Record set:
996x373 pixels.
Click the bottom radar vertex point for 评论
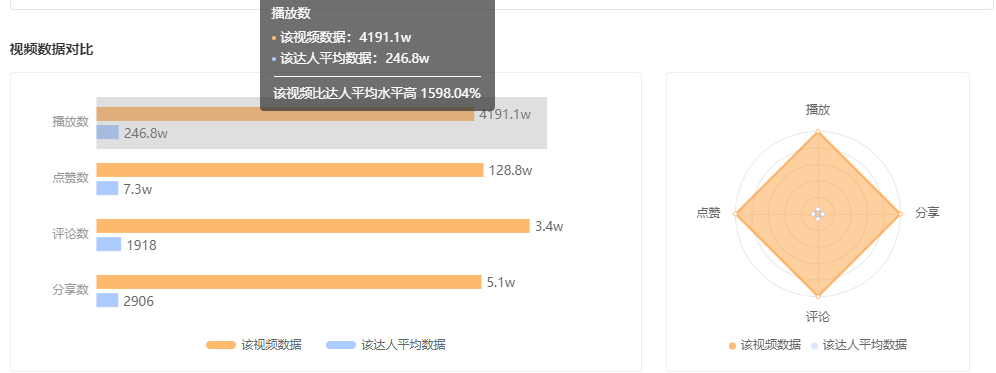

--

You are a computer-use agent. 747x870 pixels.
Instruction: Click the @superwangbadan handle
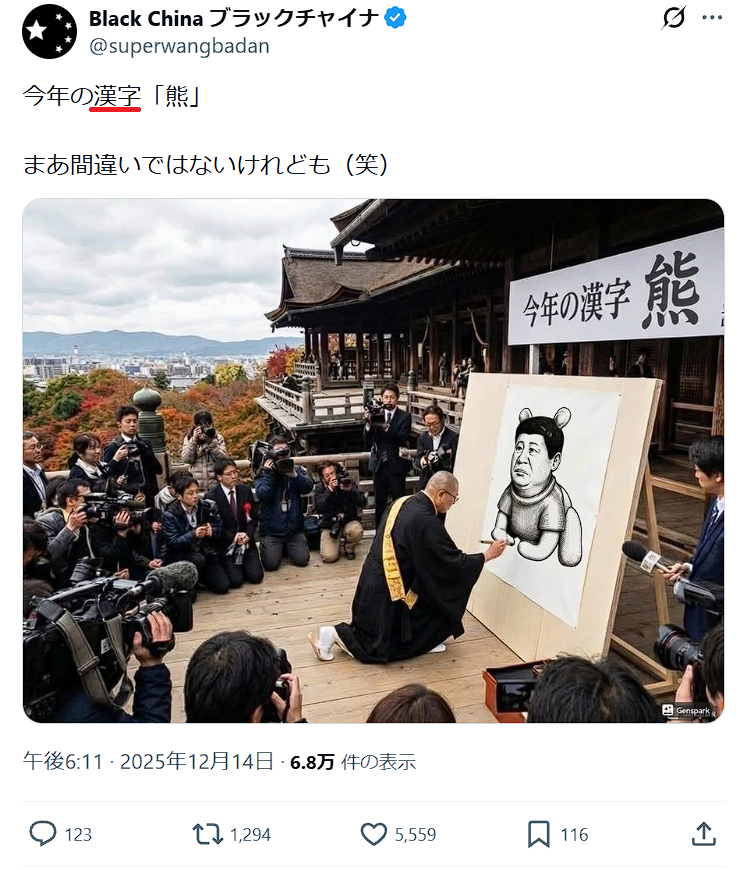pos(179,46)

Problem to solve:
List every line above that contains the word "pixels".

Exercise result:
996x373 pixels.
You are a computer-use agent. 747x870 pixels.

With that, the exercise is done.